The consumer staples sector is usually expected to outperform late in a business cycle when the economy is slowing and sector earnings tend to be less cyclical. With the continued yo-yoing in the economic mid-cycle (if the recent taper discussions are any validation), the consumer staples group has had some manic relative performance to the S&P 500 broad index.
Based on the fiscal cliff concern and weak economic data late last year, there was a push toward the defensive, low-volatility sectors. However, optimism for any improving economy has been building, notably since the April jobs report in early May. With that optimism and "taper-on" discussions, there has been a reversal to underperformance. This business cycle, driven largely by monetary policy, has seen the back and forth between late-cycle defensives and early-cycle sectors, and has ignored the classic mid-cycle sectors including Industrials, basic materials, and energy.
Figure 1: Consumer Staple Relative Performance to S&P 500
Click to enlarge images.
Despite the recent weak performance compared to the broad market, valuations in the consumer staples sector remain fully valued at current prices. Figure 2 and Figure 3 detail current valuations of 95% of the market capitalization of the Consumer Staples Sector ETF (XLP). (We kept out those companies with insufficient history due to spinoffs, such as Kraft (KRFT) and Mondelez International (MDLZ).)
In Figure 3, the solid black line reflects a demarcation line of fair value. Companies valued above the line are pricing in additional growth and/or margin improvement expectations, while companies below the line are pricing the opposite. As a quick reminder, the EV/IC valuation multiple is the company's enterprise value (EV) divided by its invested Capital (IC). Companies that generate economic profits will have a return on capital (ROIC) that is greater than its cost of capital (WACC). A company's firm value should be greater than the invested capital of the firm when ROIC is greater than WACC. Expected growth in invested capital and expanding profitability of the deployed capital (rising ROIC) should generate an additional multiple premium.
Figure 2: Consumer Staple Valuations
Figure 3: Consumer Staple Valuations Plot
As the valuation table shows, using a normalized basis over five years of quarterly history, the consumer staples group is fully valued and valued above its theoretical valuation based on profitability and cost of capital. We are less concerned about groupings above the fair value line and look for companies that fall below the line. This is more of a value-oriented approach, which looks for a catalyst that would cause a positive revaluation in the stock. In this current environment, only one company is trading in the (slightly) undervalued region -- Campbell Soup (CPB).
From an invested capital and profitability perspective, Campbell Soup presents an interesting dynamic that highlights a catalyst and reason for further diligence by investors when such a situation arises. Last summer, Campbell Soup announced the purchase of Bolthouse Farms for $1.6 billion in cash, which it funded with debt. From a capital perspective, the acquisition hit the books in the October quarter of last year, increasing the estimated invested capital to $7.2 billion from $5.2 billion the previous quarter. At that time, Campbell traded at an EV/IC multiple of 2.10x compared to 2.46x the previous quarter.
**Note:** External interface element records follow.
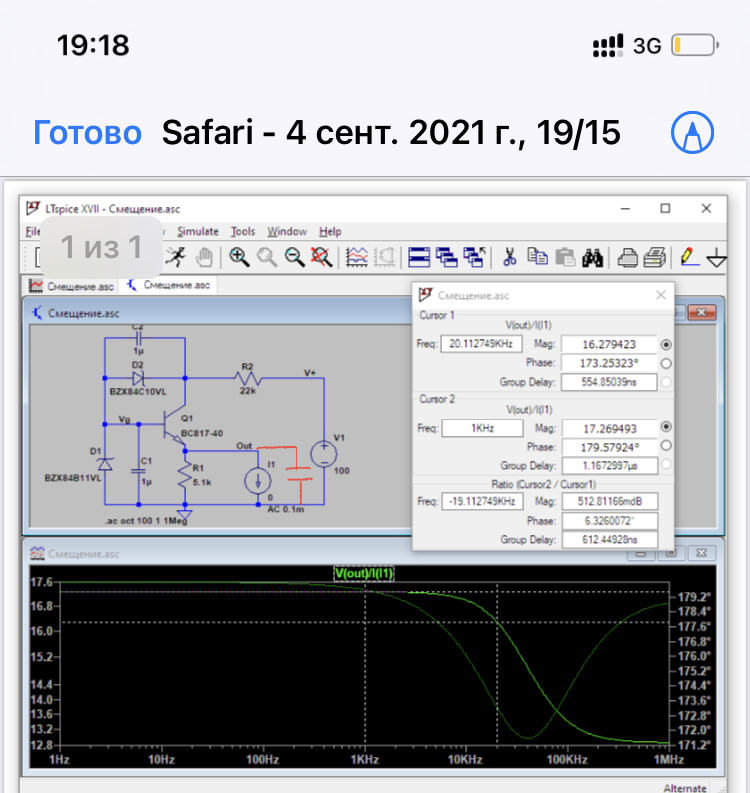Click the Cut scissors icon
The height and width of the screenshot is (793, 750).
click(x=509, y=256)
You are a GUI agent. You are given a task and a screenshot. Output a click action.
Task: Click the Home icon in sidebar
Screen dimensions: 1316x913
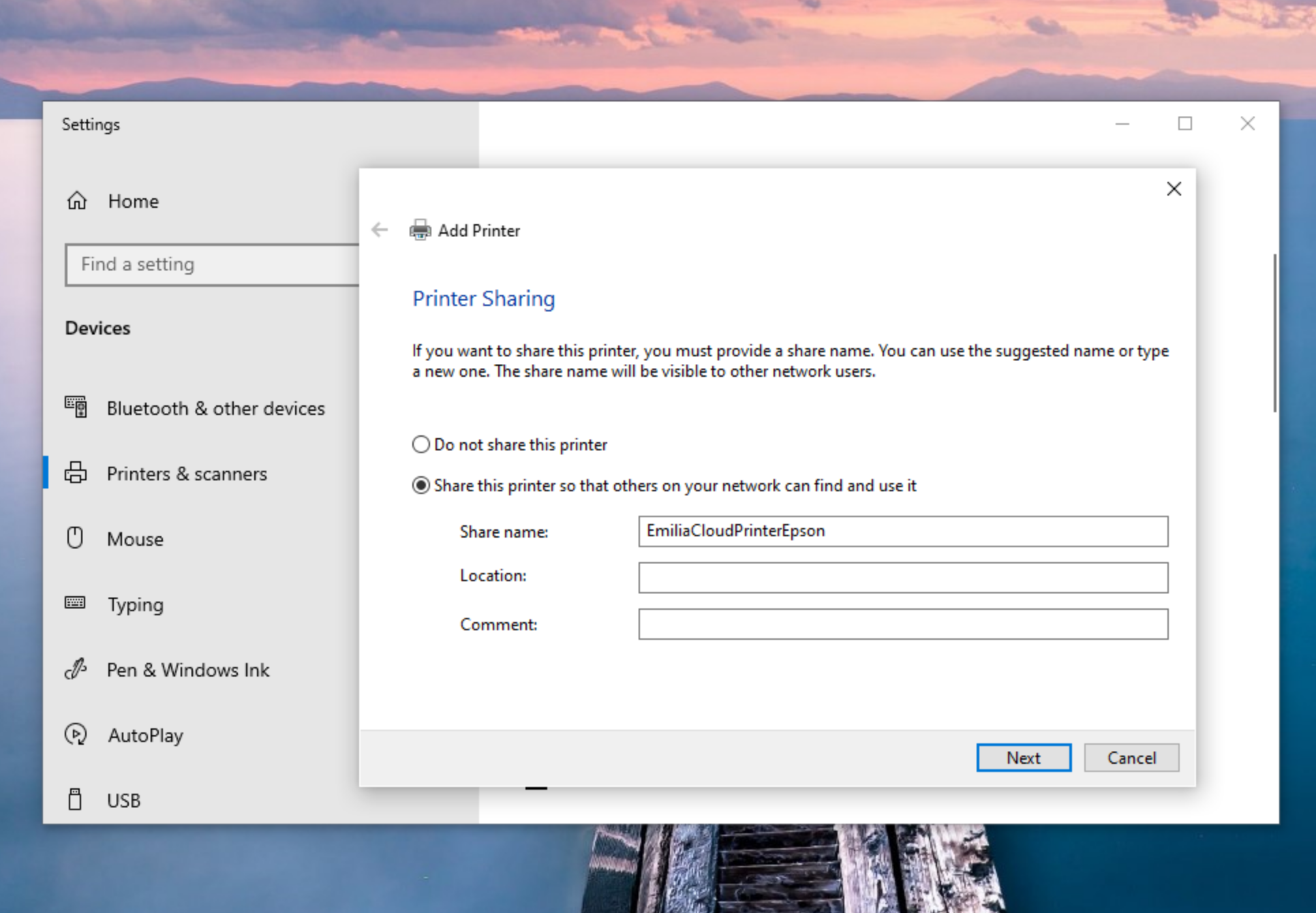[x=77, y=201]
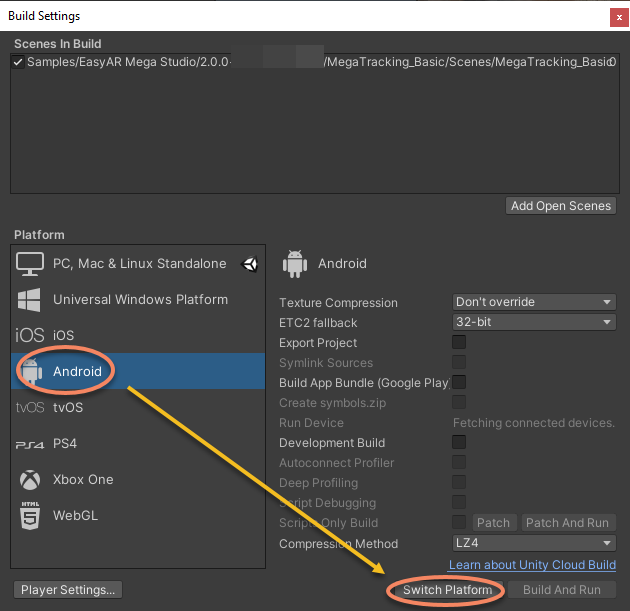This screenshot has height=611, width=630.
Task: Click the PS4 platform icon
Action: click(30, 444)
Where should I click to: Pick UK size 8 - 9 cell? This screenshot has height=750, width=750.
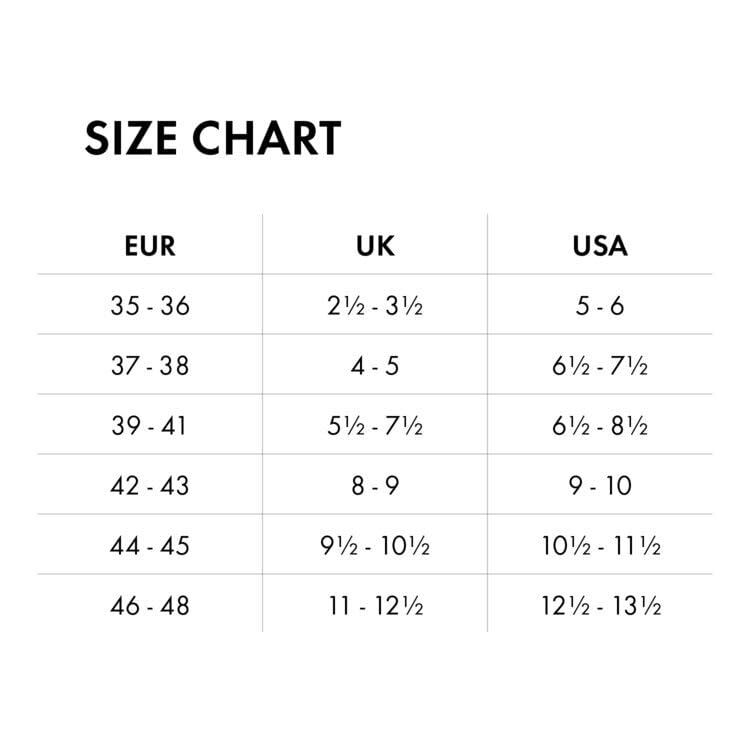(x=375, y=486)
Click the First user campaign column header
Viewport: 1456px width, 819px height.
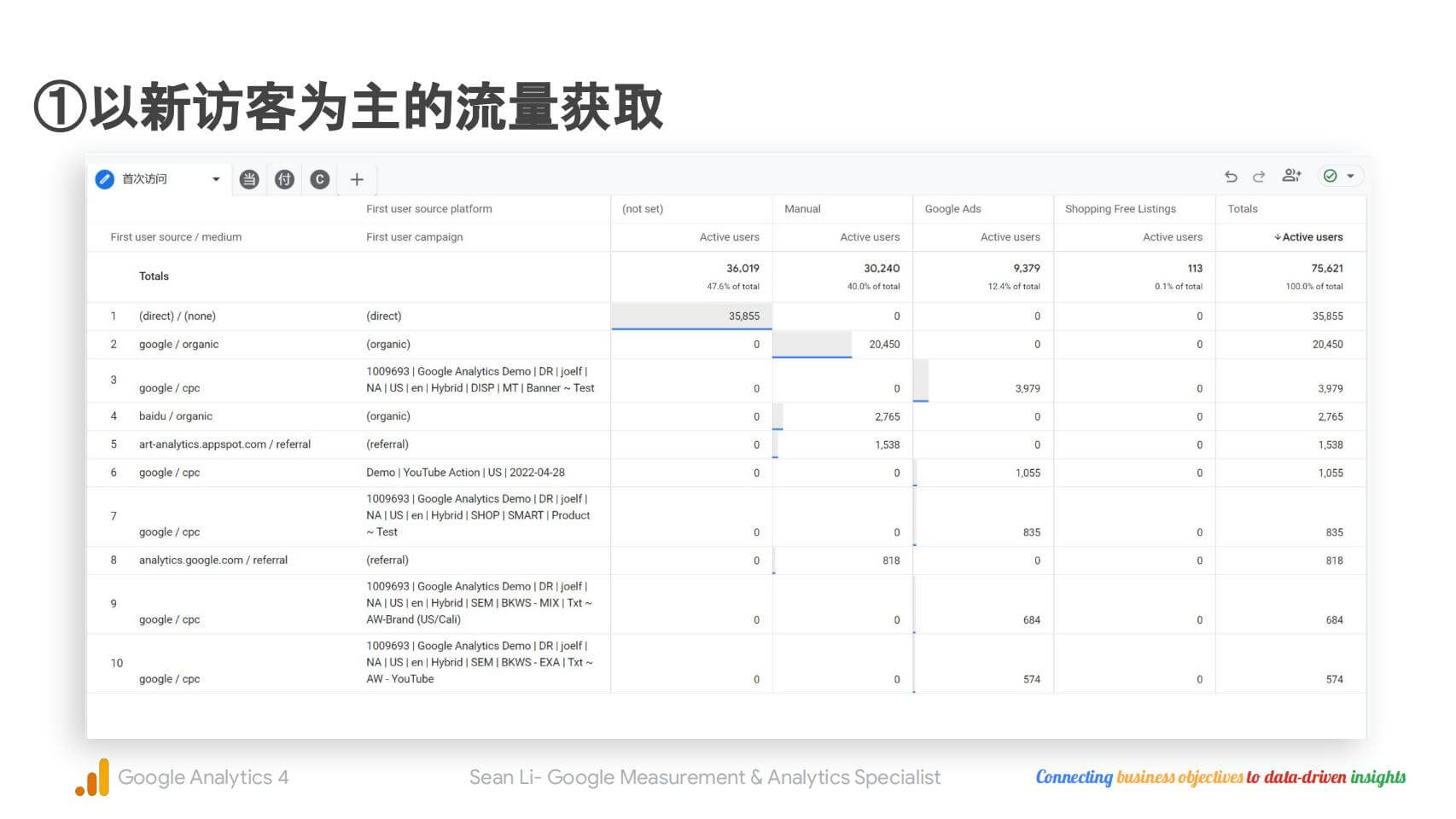415,237
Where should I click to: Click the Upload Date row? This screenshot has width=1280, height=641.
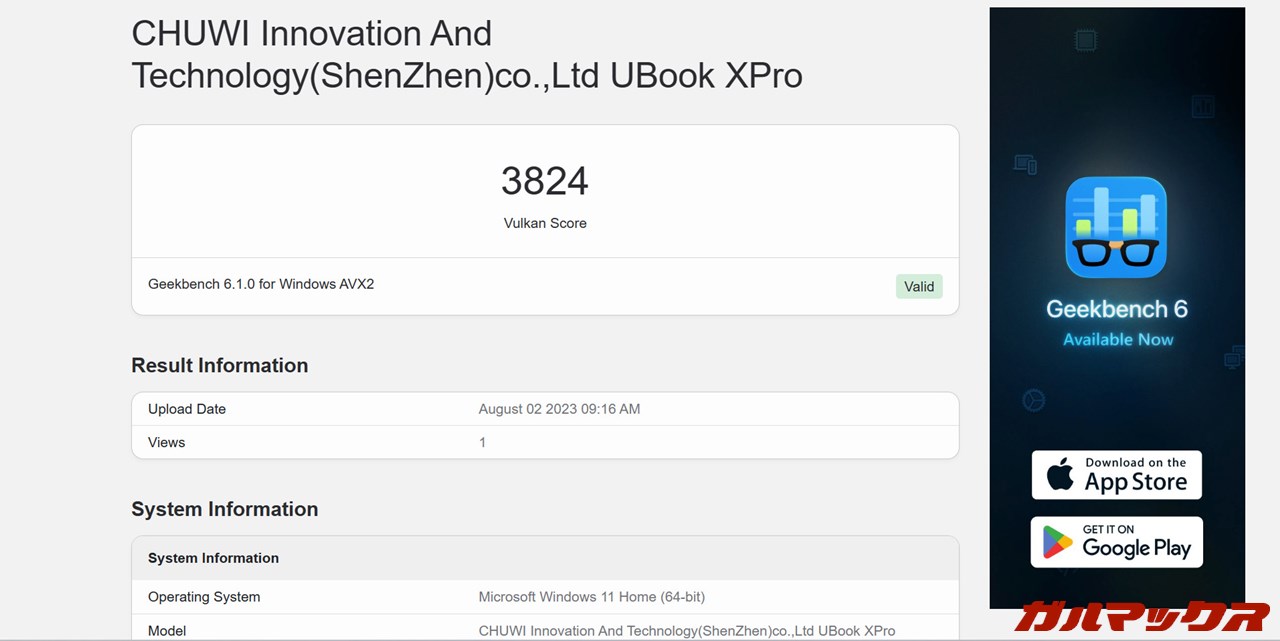point(545,408)
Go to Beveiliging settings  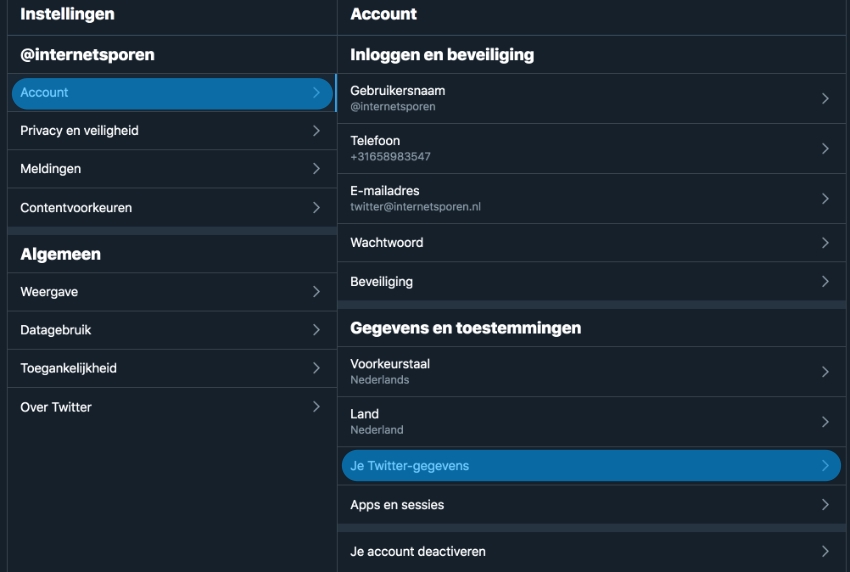[x=590, y=282]
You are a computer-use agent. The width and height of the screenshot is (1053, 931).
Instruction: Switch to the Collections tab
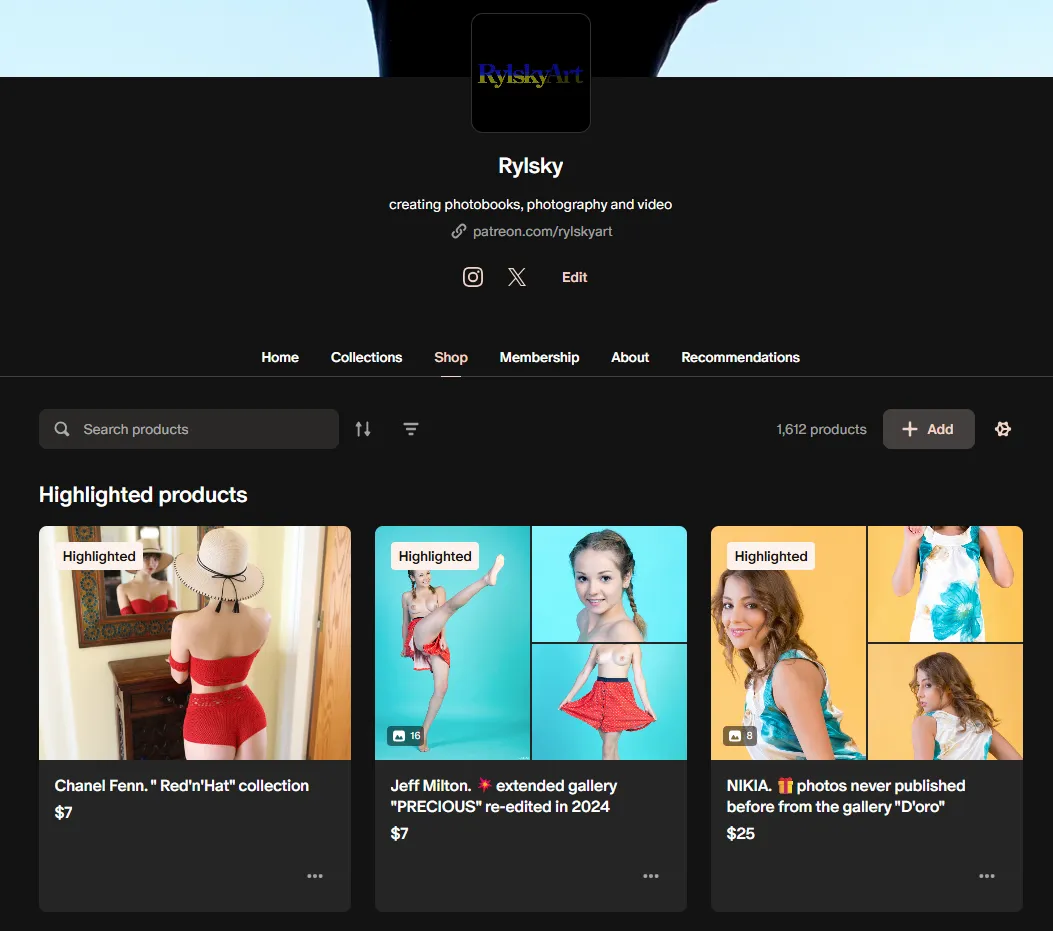pos(366,357)
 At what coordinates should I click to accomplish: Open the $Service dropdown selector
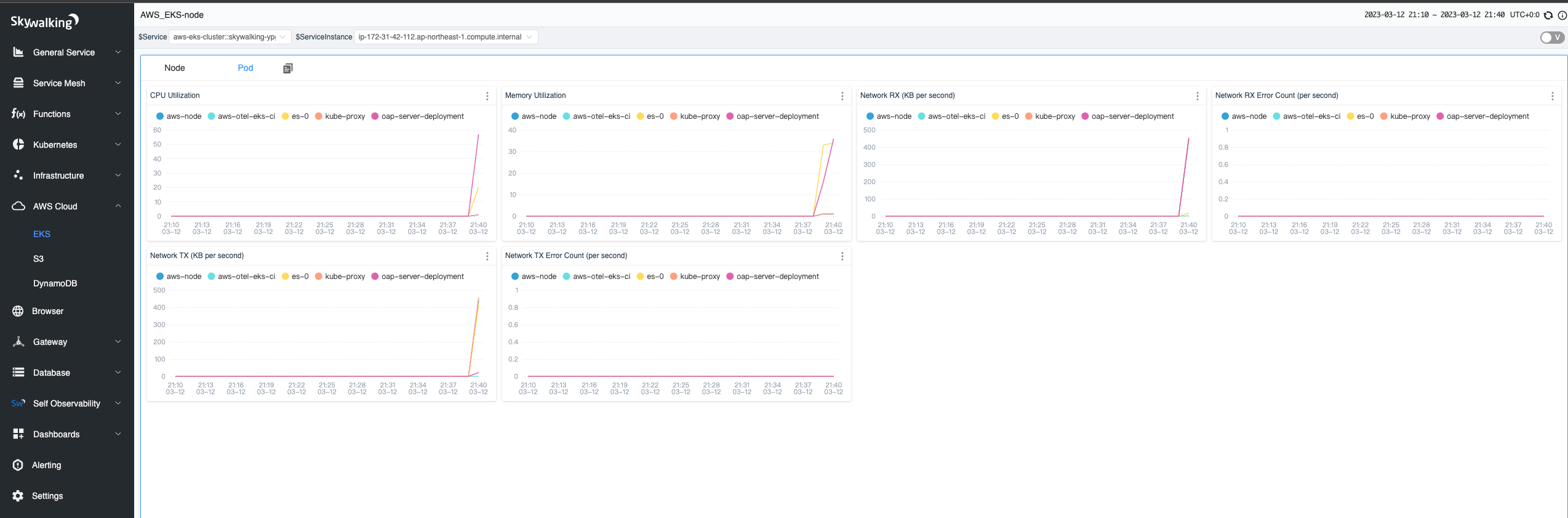(229, 37)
While the book value increased, the company had yet to benefit from the operating profits of the acquisition, thus driving the return on invested capital down to 12.7% vs. 17.0% the previous quarter. A key catalyst for Campbell Soup to reflect a higher valuation is the return to a long-term ROIC in the 17%-18% range. The company's five-year average ROIC is 18.9%, although it has been slipping since late 2010. The five-year average EV/IC implies an ROIC of roughly 18%.
Despite a modest estimated undervaluation, the valuation gap has significantly closed due to the strong year-to-date performance with Campbell now trading at an EV/IC of 2.6x vs. 2.1x roughly a year ago. Therefore, from our perspective, the market is now pricing in a fair amount of profitability improvement from the acquisition. Figure 4 highlights Campbell's enterprise value as a combination of the underlying invested capital (blue area) and market value add (brown area), which is the premium to the underlying capital.
Figure 4: Campbell Soup Enterprise Value
For an economy that seems to be yo-yoing just above stall speed, the consumer staples sector remains a reasonable area for investors to have core investment positions in. At this time we don't see much in the bargain bin, with Campbell Soup showing modest undervaluation despite the strong run year to date. However, as my review yesterday of Coca-Cola (KO) showed, valuations and outlooks remain reasonable.
Additional disclosure: Clients of Smith Patrick Financial Advisors own securities mentioned in this article at the time of this writing. This is article is written for informational purposes and we believe investors should perform their own due diligence before making investment decisions.